圖4 嵌入不同水印的模型參數w的分布對比Fig.4 Comparison of the distribution of model parameters w with different watermarks embedded

圖4顯示有和沒有水印的模型參數w的分布，其中圖4(a)為無水印模型參數的分布，圖4(b)和圖4(c)分別為嵌入二值圖像水印和灰度圖像水印模型參數的分布，這些參數只取自嵌入水印的一層。w參數數目是3×3×64×64，可以直觀的看出3種情況下模型參數分布一致，許多參數變得很大，并且在0附近出現一個峰值，并未顯著改變分布。

圖5顯示了神經網絡模型的訓練損失函數圖，可以看出灰度圖像作為水印嵌入到神經網絡模型，其訓練損失函數與原模型相差較大，訓練損失E(w)大于未嵌入的情況。而二值圖像作為水印嵌入神經網絡模型訓練損失函數和與原始模型損失函數基本擬合，這表明01矩陣水印可以在不影響原始任務性能的情況下有效地嵌入。

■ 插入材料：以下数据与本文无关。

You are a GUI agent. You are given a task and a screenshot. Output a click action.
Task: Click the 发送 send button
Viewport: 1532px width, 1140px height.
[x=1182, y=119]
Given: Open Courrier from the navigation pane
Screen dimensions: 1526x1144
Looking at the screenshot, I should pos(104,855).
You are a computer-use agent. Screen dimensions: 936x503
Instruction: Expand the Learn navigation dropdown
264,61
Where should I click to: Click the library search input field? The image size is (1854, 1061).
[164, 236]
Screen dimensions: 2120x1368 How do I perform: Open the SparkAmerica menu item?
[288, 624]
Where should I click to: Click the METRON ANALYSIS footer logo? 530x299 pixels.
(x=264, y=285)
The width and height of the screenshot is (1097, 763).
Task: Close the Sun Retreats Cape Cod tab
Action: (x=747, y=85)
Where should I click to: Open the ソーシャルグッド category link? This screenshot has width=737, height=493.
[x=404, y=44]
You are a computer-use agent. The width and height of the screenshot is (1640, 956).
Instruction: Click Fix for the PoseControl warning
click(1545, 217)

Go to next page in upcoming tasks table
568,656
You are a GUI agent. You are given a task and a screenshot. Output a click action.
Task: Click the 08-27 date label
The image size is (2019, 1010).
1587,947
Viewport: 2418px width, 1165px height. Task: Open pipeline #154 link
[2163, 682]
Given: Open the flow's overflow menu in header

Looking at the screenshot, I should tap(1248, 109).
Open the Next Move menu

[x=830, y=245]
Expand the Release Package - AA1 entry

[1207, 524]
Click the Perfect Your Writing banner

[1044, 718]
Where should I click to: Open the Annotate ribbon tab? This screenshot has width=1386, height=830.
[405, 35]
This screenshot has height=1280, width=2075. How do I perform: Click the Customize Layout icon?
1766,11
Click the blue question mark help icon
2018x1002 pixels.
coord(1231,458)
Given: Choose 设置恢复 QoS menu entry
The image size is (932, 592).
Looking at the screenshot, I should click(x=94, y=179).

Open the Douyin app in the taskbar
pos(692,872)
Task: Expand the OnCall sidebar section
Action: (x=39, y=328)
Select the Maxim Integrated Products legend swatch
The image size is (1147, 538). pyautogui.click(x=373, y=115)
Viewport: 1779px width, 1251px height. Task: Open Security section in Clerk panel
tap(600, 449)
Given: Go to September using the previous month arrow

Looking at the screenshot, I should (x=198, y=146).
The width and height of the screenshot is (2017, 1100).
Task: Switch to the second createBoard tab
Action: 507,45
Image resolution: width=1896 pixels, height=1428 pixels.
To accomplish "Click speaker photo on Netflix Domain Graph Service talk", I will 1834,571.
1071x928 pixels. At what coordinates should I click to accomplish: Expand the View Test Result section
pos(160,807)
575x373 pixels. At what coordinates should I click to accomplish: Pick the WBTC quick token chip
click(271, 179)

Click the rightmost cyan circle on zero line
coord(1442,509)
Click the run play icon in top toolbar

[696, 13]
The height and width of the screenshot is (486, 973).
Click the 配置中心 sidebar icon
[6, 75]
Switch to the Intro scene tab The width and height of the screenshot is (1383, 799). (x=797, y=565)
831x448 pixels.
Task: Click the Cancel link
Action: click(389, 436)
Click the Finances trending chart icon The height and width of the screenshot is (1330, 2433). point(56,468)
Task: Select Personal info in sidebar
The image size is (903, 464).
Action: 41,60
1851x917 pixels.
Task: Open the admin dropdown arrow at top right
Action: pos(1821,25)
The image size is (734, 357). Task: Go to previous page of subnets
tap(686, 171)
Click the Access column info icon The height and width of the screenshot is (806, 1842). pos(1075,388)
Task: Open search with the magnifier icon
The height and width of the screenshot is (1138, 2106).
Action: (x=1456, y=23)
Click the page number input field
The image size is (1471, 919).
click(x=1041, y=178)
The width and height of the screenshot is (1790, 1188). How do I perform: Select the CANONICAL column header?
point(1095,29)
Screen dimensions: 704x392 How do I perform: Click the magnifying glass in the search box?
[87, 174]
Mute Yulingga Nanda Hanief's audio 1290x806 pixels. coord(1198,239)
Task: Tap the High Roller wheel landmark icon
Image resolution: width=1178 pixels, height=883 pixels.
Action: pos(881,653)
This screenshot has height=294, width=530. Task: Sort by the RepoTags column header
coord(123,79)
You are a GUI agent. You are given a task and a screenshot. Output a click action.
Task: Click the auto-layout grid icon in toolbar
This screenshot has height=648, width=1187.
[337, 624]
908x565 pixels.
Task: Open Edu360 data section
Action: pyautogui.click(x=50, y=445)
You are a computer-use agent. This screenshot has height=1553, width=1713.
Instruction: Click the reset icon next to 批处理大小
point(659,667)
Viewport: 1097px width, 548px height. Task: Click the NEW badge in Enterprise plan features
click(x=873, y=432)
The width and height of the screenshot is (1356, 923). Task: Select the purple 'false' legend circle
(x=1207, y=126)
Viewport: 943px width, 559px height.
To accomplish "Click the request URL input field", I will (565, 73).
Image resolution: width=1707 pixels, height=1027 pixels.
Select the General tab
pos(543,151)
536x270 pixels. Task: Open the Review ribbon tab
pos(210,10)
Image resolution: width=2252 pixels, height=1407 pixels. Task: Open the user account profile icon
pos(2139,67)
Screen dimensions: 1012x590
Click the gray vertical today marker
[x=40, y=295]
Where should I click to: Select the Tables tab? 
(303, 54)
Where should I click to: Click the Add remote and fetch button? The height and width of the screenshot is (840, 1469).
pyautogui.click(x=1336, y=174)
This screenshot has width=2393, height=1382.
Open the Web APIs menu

圖5 訓練損失函數對比Fig.5 Comparison of training loss functions

表1顯示各個水印信息對于訓練神經網絡模型準確度的影響，在經過訓練迭代50次時，3種情況下模型準確度均達到了90%以上，可以看出二值圖像水印的神經網絡模型與原模型準確度更為接近。

表1 訓練神經網絡模型錯誤測試與準確度對比

綜上可得，二值圖像作為水印(即01矩陣水印)嵌入到神經網絡中不會改變初始神經網絡的性能，是一個較優選擇。

3.2 提取結果

首先分別將二值圖像和灰度圖像進行預處理，獲得256位向量作為水印，直接嵌入神經網絡的權重中，經統計二值圖像水印實驗結果如圖6所示，其中圖6(a)為嵌入的水印圖像，圖6(b)、圖6(c)、圖6(d)分別為訓練神經網絡時不同迭代次數下所提取的水印圖像，圖7顯示了灰度圖像水印提取結果，隨著epoch次數增加，神經網絡中權重的更新次數也相應增加，模型的精度也會更好，嵌入水印效果更好。對于圖像水印直接觀察可以看到區別，100次的迭代效果明顯更加。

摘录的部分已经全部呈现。